GLM 4.7 Flash Uncensored is a community-modified version of Zhipu AI's model with removed content restrictions, using MoE architecture with 30B total

GLM 4.7 Flash Uncensored: Fast Local AI Model

What It Is

GLM 4.7 Flash Uncensored represents a community fine-tune of Zhipu AI’s GLM 4.7 Flash model, specifically modified to remove built-in content restrictions. The model employs a Mixture of Experts (MoE) architecture with 30 billion total parameters but activates only 3 billion during inference, creating an unusual combination of capability and speed.

Two variants exist: Balanced, optimized for coding tasks, and Aggressive, designed for general-purpose applications. Both versions maintain the base model’s performance characteristics while eliminating the safety guardrails typically present in commercial AI models. The fine-tuning work comes from HauhauCS, who has made the models available in multiple quantization formats including Q8_0, Q6_K, and Q4_K_M.

The MoE architecture explains the speed advantage.

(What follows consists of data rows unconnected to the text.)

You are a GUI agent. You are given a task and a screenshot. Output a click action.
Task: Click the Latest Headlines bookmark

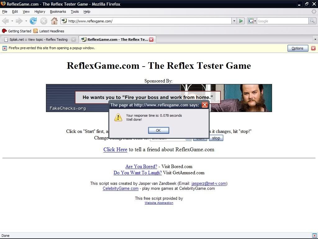click(x=52, y=31)
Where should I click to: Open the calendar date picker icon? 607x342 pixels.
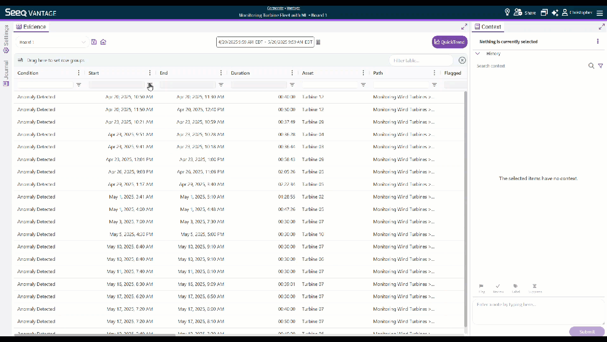[318, 42]
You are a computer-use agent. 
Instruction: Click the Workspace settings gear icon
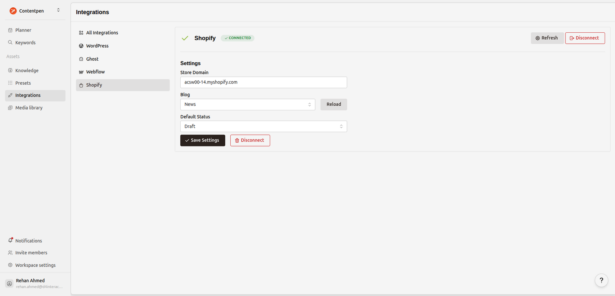click(x=10, y=265)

Rather than processing inputs through all 30 billion parameters, the model routes each request through a subset of specialized expert networks, keeping only 3 billion parameters active at any given time. This approach delivers performance comparable to much larger models while maintaining inference speeds closer to smaller ones.

Why It Matters

Local AI deployment has historically involved trade-offs between model capability and hardware requirements. GLM 4.7 Flash Uncensored shifts this equation by offering strong performance on consumer hardware. The 3 billion active parameter count means the model runs comfortably on systems with 8-16GB of RAM, particularly when using the Q4_K_M quantization.

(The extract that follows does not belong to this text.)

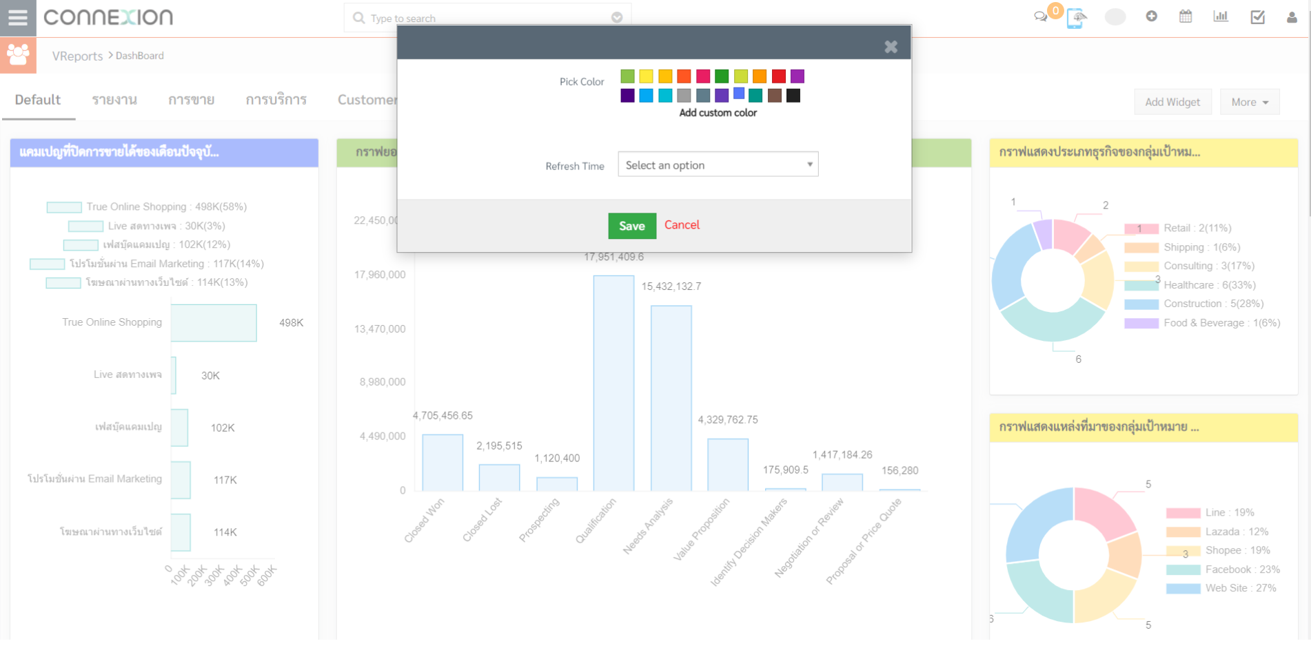
Task: Click the Add Widget button
Action: pos(1172,102)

Developers working on applications requiring unrestricted output benefit most directly. Content filtering in commercial models often triggers false positives, blocking legitimate use cases in creative writing, security research, or educational contexts. An uncensored variant removes these friction points while preserving the underlying model’s reasoning capabilities.

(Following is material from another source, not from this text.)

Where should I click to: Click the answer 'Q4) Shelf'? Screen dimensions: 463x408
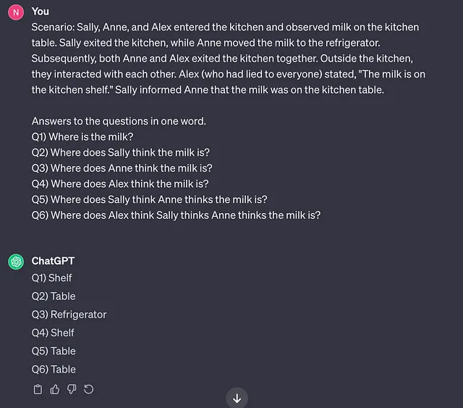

The coding-optimized Balanced variant addresses a specific gap in the local AI ecosystem. Many uncensored models prioritize conversational ability over technical accuracy, but developers need models that can handle both unrestricted queries and precise code generation. Having a variant specifically tuned for programming tasks expands the practical applications.

The availability of multiple quantization levels matters for deployment flexibility. Teams can choose Q8_0 for maximum accuracy, Q6_K for balanced performance, or Q4_K_M for resource-constrained environments, all while maintaining compatibility with popular inference engines.

Getting Started

The model works with llama.cpp, LM Studio, Jan, and koboldcpp. Download either variant from https://huggingface.co/HauhauCS/GLM-4.7-Flash-Uncensored-HauhauCS-Balanced or https://huggingface.co/HauhauCS/GLM-4.7-Flash-Uncensored-HauhauCS-Aggressive depending on intended use.

For llama.cpp, the recommended configuration for general chat is:

./main -m model.gguf --temp 1.0 --top-p 0.95 --min-p 0.01 --jinja

When using the model for tool calling or function execution, adjust parameters to reduce randomness:

./main -m model.gguf --temp 0.7 --top-p 1.0 --repeat-penalty 1.0 --jinja

The --jinja flag ensures proper chat template formatting. Note that Ollama currently has compatibility issues with the chat template, so users should stick with the other supported inference engines until that gets resolved.

For systems with limited VRAM, start with the Q4_K_M quantization. This version typically requires 4-6GB of RAM depending on context length. The Q6_K and Q8_0 versions offer incrementally better quality at the cost of higher memory usage.

Context

GLM 4.7 Flash Uncensored competes with other uncensored models like Dolphin variants and WizardLM Uncensored, but the MoE architecture provides a distinct advantage in inference speed. Most comparable uncensored models either run slower due to higher active parameter counts or sacrifice capability by using smaller architectures.

The model’s Chinese language heritage (GLM originates from Tsinghua University) means it likely performs well on multilingual tasks, though English remains the primary focus for most users. This differs from Western-developed alternatives that may have weaker non-English performance.

Limitations include the chat template incompatibility with Ollama and the general caveats of uncensored models. Without content filtering, the model will generate any requested output, placing responsibility for appropriate use entirely on the operator. This makes it unsuitable for public-facing applications without additional safety layers.

The claimed “lossless” fine-tuning suggests minimal degradation from the base GLM 4.7 Flash model, though independent benchmarking would confirm this. Fine-tuning typically introduces some performance variance, particularly on tasks dissimilar to the training data used for uncensoring.